Master of Science (MS)

School

Biological, Environmental, and Earth Sciences

Committee Chair

Mac Alford

Committee Chair School

Biological, Environmental, and Earth Sciences

Committee Member 2

Donald Yee

Committee Member 2 School

Biological, Environmental, and Earth Sciences

Committee Member 3

Micheal Davis

Committee Member 3 School

Biological, Environmental, and Earth Sciences

Abstract

Desmodium (Beggar's ticks) is a generally weedy genus of approximately 280 species in the angiosperm family Fabaceae (Subfamily Papilionoideae, Tribe Desmodieae) characterized by indehiscent loments constricted into segments. Within the Southeastern U.S., the Desmodium ciliare group is one of two Desmodium species complexes that have been historically difficult, with much argument about the limits of species and the role of hybridization. There are three commonly recognized species within the D. ciliare group, D. ciliare (Muhl. ex Willd.) DC., Desmodium marilandicum (L.) DC., and D. obtusum (Muhl. ex Willd.) DC., with two supposed hybrids in addition to the three main species involving D. ciliare with D. strictum (Pursh) DC. and D. paniculatum (L.) DC. To test the species boundaries, focused principally on material collected in Mississippi where all of the three putative species occur, principal component analysis (PCA) of morphological characteristics and analyses of both plastid trnLtrnL-F and nuclear ITS DNA were utilized.
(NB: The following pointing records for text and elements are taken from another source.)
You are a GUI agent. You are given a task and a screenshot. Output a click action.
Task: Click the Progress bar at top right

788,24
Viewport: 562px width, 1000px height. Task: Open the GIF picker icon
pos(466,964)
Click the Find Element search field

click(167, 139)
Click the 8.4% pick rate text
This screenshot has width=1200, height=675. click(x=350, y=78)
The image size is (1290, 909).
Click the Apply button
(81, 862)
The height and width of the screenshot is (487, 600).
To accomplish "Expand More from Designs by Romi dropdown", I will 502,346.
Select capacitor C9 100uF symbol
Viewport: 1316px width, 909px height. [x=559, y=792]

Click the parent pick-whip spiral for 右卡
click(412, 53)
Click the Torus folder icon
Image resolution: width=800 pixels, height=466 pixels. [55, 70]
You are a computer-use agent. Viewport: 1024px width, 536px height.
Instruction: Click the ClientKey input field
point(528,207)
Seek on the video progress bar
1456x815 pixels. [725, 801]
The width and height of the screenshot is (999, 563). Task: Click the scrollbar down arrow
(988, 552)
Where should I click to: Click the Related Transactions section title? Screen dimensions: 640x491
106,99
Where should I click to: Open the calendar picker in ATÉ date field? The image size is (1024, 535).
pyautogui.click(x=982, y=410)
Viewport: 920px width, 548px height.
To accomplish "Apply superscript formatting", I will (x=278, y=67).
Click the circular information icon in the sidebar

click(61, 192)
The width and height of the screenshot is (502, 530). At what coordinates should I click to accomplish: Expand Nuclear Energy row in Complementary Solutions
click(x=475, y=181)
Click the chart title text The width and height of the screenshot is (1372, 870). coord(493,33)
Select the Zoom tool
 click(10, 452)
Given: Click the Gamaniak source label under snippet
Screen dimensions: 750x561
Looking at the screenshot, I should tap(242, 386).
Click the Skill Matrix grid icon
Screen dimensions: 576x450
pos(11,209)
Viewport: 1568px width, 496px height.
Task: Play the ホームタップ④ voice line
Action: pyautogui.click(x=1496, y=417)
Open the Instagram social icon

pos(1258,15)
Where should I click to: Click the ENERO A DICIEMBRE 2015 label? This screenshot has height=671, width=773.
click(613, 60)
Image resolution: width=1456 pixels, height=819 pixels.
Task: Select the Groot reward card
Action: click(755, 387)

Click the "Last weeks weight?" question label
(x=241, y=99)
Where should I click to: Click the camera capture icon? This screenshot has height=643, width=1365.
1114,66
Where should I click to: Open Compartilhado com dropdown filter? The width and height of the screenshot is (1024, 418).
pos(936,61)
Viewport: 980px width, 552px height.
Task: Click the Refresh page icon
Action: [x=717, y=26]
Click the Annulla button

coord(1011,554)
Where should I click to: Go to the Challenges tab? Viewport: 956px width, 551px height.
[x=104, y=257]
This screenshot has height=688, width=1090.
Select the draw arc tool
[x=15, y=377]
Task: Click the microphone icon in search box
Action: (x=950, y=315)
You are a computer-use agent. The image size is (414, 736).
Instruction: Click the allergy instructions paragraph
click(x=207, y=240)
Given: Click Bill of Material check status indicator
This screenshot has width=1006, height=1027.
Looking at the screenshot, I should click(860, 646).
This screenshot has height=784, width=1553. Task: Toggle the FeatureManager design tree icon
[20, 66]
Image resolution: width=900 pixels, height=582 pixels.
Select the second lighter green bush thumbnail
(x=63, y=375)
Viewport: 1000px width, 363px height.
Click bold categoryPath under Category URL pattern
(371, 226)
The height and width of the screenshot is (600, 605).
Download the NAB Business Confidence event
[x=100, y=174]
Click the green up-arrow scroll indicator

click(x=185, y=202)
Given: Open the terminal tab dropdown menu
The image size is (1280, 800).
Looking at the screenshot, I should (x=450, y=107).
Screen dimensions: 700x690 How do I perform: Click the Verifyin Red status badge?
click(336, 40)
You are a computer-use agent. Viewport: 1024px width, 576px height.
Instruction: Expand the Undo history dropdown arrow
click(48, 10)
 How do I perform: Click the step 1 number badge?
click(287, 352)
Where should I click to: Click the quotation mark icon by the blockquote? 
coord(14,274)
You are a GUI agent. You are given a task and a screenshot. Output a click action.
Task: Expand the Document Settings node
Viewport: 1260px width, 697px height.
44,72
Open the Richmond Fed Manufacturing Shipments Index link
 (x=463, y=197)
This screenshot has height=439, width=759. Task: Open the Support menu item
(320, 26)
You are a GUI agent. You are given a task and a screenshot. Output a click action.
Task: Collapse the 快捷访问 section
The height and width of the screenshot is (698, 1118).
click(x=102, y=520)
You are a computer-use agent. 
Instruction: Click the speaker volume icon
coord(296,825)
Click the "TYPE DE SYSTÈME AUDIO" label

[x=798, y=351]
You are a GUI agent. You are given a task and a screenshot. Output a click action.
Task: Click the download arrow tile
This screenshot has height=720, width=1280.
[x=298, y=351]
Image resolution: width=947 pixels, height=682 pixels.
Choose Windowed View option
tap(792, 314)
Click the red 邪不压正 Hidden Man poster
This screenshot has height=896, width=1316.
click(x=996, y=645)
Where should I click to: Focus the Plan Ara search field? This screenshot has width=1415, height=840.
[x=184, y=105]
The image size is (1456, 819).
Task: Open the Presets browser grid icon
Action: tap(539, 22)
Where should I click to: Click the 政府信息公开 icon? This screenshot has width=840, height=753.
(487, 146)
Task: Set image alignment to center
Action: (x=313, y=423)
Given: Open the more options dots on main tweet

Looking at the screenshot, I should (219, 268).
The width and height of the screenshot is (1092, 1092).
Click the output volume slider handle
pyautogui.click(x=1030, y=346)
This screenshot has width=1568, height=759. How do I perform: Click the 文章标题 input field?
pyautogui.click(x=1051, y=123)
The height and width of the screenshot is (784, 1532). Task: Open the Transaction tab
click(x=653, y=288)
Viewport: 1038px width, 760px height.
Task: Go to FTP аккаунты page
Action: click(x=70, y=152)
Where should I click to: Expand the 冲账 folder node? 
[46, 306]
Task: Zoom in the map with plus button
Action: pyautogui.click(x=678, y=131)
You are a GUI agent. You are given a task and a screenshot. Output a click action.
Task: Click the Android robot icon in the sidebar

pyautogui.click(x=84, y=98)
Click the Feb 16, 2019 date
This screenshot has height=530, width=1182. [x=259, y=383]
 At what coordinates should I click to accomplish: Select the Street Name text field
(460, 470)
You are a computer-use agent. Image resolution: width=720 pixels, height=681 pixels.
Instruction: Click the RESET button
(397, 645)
Based on phylogenetic analysis using 73 ITS and 12 trnLtrnL-F sequences, there was not enough resolution to circumscribe the Desmodium species of Mississippi, including the D. ciliare complex itself. However, a PCA and subsequent MANOVA of relevant vegetative/floral characters (49 used) among 33 individuals of the D. ciliare complex significantly distinguished all three species and two hybrid individuals (D. ciliare × D. obtusum) from each other. The three species in this complex differ morphologically by terminal leaflet length:width ratio, amount of stem/leaf pubescence, and petiole length.